When I made a circuit emulator (sadly, also incomplete and also unreleased), here's how I handled loops:
Each circuit element stores its boolean value
When an element "E0" changes its value, it notifies (via the observer pattern) all who depend on it
Each observing element evaluates its new value and does likewise
When the E0 change occurs, a level-1 list is kept of all elements affected. If an element already appears on this list, it gets remembered in a new level-2 list but doesn't continue to notify its observers. When the sequence which E0 began has stopped notifying new elements, the next queue level is handled. Ie: the sequence is followed and completed for the first element added to level-2, then the next added to level-2, etc. until all of level-x is complete, then you move to level-(x+1)
This is in no way complete. If you ever have multiple oscillators doing infinite loops, then no matter what order you take them in, one could prevent the other from ever getting its turn. My next goal was to alleviate this by limiting steps with clock-based sync'ing instead of cascading combinatorials, but I never got this far in my project.
You might want to take a look at the From Nand To Tetris in 12 steps course software. There is a video talking about it on youtube.
The course page is at: http://www1.idc.ac.il/tecs/
If you can disallow loops (outputs linking back to inputs), then you can significantly simplify the problem. In that case, for every input there will be exactly one definite output. Cycles however can make the output undecideable (or rather, constantly changing).
Evaluating a circuit without loops should be easy - just use the BFS algorithm with "junctions" (connections between logic gates) as the items in the list. Start off with all the inputs to all the gates in an "undefined" state. As soon as a gate has all inputs "defined" (either 1 or 0), calculate its output and add its output junctions to the BFS list. This way you only have to evaluate each gate and each junction once.
If there are loops, the same algorithm can be used, but the circuit can be built in such a way that it never comes to a "rest" and some junctions are always changing between 1 and 0.
OOps, actually, this algorithm can't be used in this case because the looped gates (and gates depending on them) would forever stay as "undefined".

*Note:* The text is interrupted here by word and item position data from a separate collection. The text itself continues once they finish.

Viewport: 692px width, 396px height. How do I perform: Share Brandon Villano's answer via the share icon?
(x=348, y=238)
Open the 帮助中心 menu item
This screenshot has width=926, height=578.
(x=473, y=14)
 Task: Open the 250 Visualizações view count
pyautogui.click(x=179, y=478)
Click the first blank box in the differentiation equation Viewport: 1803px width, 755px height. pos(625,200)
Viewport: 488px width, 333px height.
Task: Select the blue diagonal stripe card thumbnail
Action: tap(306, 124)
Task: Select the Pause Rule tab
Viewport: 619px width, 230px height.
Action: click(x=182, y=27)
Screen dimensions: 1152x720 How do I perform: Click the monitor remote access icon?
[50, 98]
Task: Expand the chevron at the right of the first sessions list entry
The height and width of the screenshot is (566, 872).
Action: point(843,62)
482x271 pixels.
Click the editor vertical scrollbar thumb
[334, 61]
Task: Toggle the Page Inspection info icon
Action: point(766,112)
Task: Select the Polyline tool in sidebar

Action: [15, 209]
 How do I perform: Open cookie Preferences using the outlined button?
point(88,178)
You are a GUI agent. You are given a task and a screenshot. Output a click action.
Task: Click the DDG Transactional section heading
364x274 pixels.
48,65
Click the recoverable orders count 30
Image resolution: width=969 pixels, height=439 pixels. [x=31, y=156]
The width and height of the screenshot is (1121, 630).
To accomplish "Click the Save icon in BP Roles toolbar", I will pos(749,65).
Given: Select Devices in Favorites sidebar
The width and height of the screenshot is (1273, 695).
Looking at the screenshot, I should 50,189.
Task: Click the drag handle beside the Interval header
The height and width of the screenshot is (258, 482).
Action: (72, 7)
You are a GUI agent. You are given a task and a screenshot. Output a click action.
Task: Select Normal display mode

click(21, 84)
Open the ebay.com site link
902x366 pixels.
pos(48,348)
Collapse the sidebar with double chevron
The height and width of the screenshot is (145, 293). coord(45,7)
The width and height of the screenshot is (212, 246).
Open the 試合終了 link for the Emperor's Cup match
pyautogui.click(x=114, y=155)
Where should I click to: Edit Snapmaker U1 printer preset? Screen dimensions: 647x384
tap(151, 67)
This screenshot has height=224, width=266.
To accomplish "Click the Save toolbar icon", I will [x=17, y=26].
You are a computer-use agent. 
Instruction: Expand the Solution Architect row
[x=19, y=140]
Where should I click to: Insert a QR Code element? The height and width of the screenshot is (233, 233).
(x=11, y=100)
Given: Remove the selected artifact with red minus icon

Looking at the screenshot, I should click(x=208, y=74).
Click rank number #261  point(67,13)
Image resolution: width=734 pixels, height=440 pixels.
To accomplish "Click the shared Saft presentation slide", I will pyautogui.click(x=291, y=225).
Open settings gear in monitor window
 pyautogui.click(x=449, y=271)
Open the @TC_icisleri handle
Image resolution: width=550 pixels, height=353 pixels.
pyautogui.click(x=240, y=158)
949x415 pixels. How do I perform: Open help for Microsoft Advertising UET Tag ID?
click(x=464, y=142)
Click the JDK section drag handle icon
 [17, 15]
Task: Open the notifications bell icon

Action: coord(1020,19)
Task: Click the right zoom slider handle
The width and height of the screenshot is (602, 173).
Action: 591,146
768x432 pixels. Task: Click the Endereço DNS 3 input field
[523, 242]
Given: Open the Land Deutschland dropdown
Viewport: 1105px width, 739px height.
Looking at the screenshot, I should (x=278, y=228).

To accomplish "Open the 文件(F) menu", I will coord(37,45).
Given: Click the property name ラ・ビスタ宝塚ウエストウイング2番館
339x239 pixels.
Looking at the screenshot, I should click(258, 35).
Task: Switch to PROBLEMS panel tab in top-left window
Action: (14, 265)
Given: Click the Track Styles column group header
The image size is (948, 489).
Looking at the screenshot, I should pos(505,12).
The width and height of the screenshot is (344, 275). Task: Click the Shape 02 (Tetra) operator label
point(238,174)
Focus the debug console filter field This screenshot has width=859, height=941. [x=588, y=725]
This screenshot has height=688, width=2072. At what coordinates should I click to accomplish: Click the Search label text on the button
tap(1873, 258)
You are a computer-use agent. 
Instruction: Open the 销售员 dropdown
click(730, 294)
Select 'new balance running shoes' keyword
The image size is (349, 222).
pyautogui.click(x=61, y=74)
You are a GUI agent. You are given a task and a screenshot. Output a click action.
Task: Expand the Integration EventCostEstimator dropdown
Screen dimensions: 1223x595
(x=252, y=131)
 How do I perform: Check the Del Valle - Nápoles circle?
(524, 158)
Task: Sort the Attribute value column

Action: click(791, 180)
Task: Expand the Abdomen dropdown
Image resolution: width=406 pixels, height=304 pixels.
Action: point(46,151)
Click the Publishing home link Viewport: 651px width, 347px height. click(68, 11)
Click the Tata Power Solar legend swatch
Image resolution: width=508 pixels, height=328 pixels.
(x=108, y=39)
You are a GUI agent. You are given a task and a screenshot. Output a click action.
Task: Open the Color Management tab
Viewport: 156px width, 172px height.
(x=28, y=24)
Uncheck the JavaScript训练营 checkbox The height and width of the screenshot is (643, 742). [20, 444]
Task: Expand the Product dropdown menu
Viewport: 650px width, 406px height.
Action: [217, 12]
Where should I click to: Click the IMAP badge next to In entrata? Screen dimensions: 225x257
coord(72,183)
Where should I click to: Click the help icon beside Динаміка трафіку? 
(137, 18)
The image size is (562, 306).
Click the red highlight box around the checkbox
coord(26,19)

You could introduce them to the concept of Karnaugh maps, which would help them simplify truth values for themselves.
You could hard code all the common ones. Then allow them to build their own out of the hard coded ones (which would include low level gates), which would be evaluated by evaluating each sub-component. Finally, if one of their "chips" has less than X inputs/outputs, you could "optimize" it into a lookup table. Maybe detect how common it is and only do this for the most used Y chips? This way you have a good speed/space tradeoff.
You could always JIT compile the circuits...
As I haven't really thought about it, I'm not really sure what approach I'd take.. but it would possibly be a hybrid method and I'd definitely hard code popular "chips" in too.
When I was playing around making a "digital circuit" simulation environment, I had each defined circuit (a basic gate, a mux, a demux and a couple of other primitives) associated with a transfer function (that is, a function that computes all outputs, based on the present inputs), an "agenda" structure (basically a linked list of "when to activate a specific transfer function), virtual wires and a global clock.
I arbitrarily set the wires to hard-modify the inputs whenever the output changed and the act of changing an input on any circuit to schedule a transfer function to be called after the gate delay. With this at hand, I could accommodate both clocked and unclocked circuit elements (a clocked element is set to have its transfer function run at "next clock transition, plus gate delay", any unclocked element just depends on the gate delay).
Never really got around to build a GUI for it, so I've never released the code.